NY's Paterson: McCain campaign insinuates race into criticism of Obama's community organizing By VALERIE BAUMAN
ALBANY, N.Y. (AP) _ New York Gov. David Paterson said Tuesday that there were racial overtones in the Republican presidential ticket's criticism of Democrat Barack Obama's work as a community organizer.
"There are overtones of potential racial coding in the campaign," Paterson said at an event in New York City.
Paterson said that while Republican candidates John McCain and Sarah Palin haven't directly talked about race, it's strongly implied in comments Alaska Gov. Palin and others have made about Obama. McCain's camp said Paterson's claim is false.
"The Republican party is too smart to call Barack Obama 'black' in a sense that it would be a negative," Paterson said. "But you can take something about his life, which I noticed they did at the Republican convention. A 'community organizer,' they kept saying it, they kept laughing, like what does this mean?
"It means that an individual who could have gone to Wall Street and made a lot of money, and then run for office because he could buy media time, chose to go back and work in programs in a neighborhood where he thought he could make a difference and became an elected official based on his involvement right in his own community," said Paterson, a Democrat who is the state's first black governor.

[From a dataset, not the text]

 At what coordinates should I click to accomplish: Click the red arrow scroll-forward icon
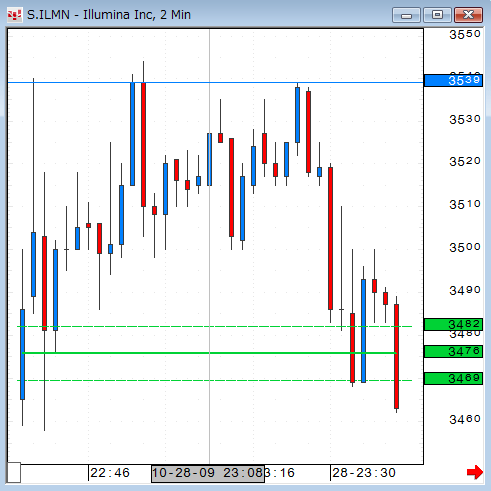pyautogui.click(x=475, y=472)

Obama, the Democratic presidential nominee, often talks about the three years he spent working as a community organizer in Chicago.
Peter Feldman, a spokesman for Sen. McCain, said Paterson's accusation is untrue.
"This is a tactic that the Obama campaign has used before, and which McCain campaign manager Rick Davis correctly called divisive, shameful, and wrong," Feldman said. "Gov. Palin's remark about Barack Obama's work as a community organizer was in response to the Obama campaign's belittling of her executive experience."
At the Republican National Convention last week, Palin compared her work as a small-town mayor to Obama's as a community organizer.
"Since our opponents in this presidential election seem to look down on that experience, let me explain to them what the job involves. I guess a small-town mayor is sort of like a 'community organizer,' except that you have actual responsibilities," she said then.
Feldman says Palin's comments were a response to insults about her own political experience.